State Lawmakers in Kentucky Seek to Ban Conversion Therapy

One Republican lawmaker co-sponsoring the legislation calls the practice seeking to convert LGTBQ youth "torture"

click to enlarge Kentucky State House - State of Kentucky
State of Kentucky
Kentucky State House

New bills in the Kentucky House and Senate would ban conversion therapy, a controversial practice that seeks to use spiritual beliefs to "convert" LGBTQ individuals to heterosexual preferences or cisgender identities. 

House Bill 199 and Senate Bill 85 — cosponsored by Republican State Sen. Alice Forgy Kerr and Democrat State Rep. Lisa Wilner respectively — would levy disciplinary action from licensing agencies against mental health professionals who practice conversion therapy with patients under the age of 18 or those who have been determined to require guardianship due to their mental states. It would also bar state funding from going to organizations that provide conversion therapy.

Critics point out that the practice isn't supported by any scientific evidence and say it can be incredibly traumatic.

"Numerous professional organizations have concluded that conversion therapy can pose critical health risks to lesbian, gay, and bisexual people, ranging from depression to substance use to suicidality," the Senate legislation reads. 

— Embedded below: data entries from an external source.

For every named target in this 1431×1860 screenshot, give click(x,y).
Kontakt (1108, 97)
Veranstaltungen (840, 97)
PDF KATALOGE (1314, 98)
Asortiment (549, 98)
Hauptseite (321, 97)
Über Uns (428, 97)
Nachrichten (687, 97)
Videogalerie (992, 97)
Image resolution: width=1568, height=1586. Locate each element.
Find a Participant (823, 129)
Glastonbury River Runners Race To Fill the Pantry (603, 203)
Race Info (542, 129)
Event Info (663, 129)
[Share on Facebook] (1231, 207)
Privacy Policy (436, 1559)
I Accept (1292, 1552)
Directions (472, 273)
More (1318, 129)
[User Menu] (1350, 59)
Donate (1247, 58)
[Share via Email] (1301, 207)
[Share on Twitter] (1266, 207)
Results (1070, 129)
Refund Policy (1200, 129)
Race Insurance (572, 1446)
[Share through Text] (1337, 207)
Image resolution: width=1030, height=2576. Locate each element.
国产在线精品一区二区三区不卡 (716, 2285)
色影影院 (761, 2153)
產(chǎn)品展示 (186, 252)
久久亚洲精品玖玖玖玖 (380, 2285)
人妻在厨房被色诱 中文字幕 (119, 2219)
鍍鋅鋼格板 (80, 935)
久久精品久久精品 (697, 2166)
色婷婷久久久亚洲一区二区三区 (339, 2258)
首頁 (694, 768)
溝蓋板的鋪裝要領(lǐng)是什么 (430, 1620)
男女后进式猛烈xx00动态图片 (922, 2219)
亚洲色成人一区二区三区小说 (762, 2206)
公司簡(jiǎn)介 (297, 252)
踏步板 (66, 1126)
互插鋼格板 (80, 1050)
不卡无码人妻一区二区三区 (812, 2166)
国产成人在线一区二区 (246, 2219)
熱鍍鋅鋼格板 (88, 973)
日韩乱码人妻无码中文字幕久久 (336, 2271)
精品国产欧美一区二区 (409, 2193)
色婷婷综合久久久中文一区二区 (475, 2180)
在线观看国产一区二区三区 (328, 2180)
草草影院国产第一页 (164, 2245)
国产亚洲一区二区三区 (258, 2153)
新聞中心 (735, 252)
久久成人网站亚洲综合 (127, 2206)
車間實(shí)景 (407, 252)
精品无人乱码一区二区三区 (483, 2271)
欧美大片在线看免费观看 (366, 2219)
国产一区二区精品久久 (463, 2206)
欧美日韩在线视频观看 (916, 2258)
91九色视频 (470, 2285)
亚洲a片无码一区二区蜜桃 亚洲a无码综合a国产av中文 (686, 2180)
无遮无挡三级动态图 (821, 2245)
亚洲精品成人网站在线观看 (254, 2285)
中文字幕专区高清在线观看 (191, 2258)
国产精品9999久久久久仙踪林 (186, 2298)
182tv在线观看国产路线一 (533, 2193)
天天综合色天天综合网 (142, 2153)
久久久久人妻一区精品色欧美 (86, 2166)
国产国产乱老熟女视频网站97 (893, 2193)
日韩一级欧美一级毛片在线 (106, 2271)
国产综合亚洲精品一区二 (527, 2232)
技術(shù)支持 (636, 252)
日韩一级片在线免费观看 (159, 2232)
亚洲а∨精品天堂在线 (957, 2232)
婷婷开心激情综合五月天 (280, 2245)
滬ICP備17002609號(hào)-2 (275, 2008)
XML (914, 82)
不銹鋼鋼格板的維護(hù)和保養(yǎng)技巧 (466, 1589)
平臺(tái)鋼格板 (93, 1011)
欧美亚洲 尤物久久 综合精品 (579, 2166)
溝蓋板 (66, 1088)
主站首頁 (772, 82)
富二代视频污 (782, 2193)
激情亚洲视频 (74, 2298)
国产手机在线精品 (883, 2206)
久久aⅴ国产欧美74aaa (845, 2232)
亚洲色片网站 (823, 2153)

Kerr, a conservative, has called conversion efforts "torture" and says having a gay son and seeing a documentary about conversion therapy called Boy Erased helped her understand the need to ban the practice.

"It can't be fixed and it shouldn’t be fixed," Kerr said of sexual orientation in a Jan. 24 interview with an ABC affiliate. “In my Christian faith, I am taught that we are all fearfully and wonderfully made, wonderfully made, and I believe that very strongly.”

Currently, 19 states forbid conversion therapy for minors. Ohio and Indiana are not among them, though Indiana lawmakers are mulling similar legislation and Cincinnati City Council in 2015 passed an ordinance fining therapists $200 a day if they practice conversion therapy with minors. Utah became the latest state to forbid conversion therapy when it passed its law Jan. 22.